#### Given request:
Duplicate the rows starting at the line that contains "Select Critic description text about feedback" and ending at the line that contains "This screenshot has", with both of those lines included. Don't include any pictures in your answer.

#### Excerpted records:

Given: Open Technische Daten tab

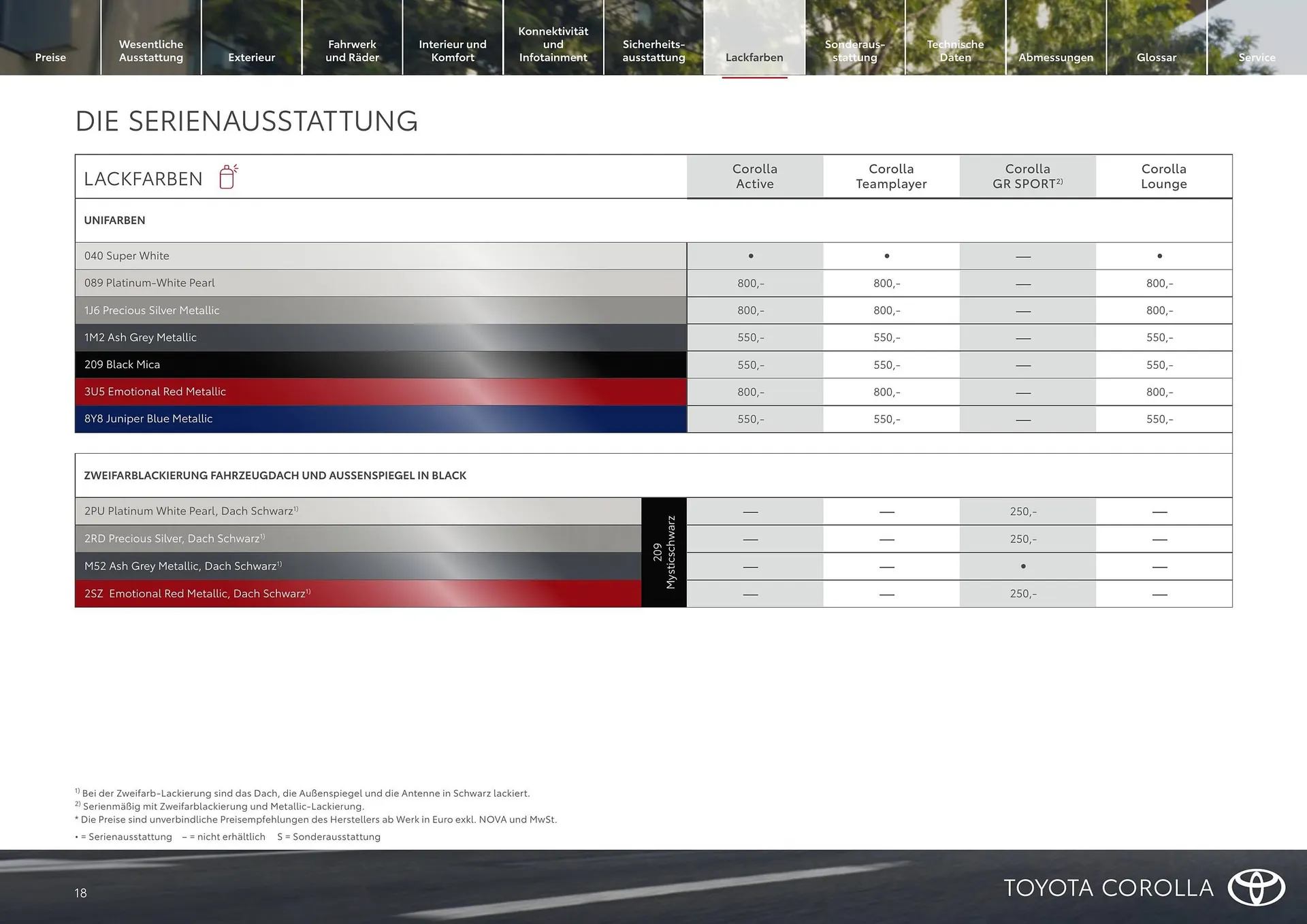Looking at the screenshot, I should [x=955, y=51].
* * *
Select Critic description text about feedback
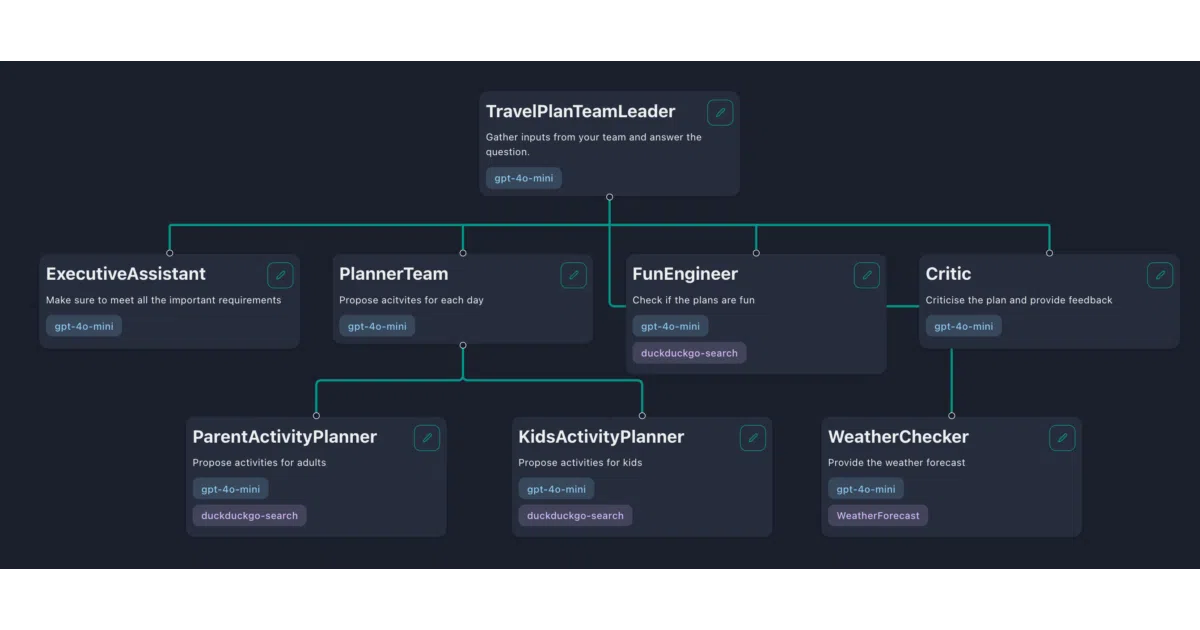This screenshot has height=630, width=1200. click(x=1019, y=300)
* * *
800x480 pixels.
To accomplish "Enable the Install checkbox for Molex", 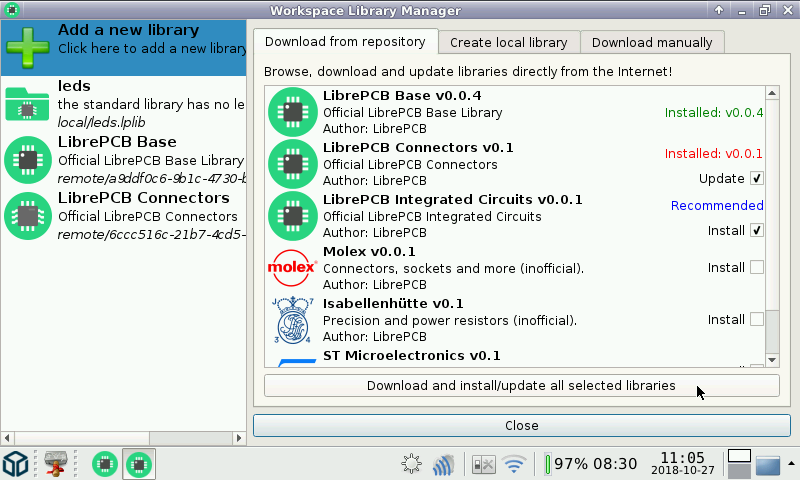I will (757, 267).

#### The completed task:
Select Critic description text about feedback
This screenshot has height=630, width=1200. click(x=1019, y=300)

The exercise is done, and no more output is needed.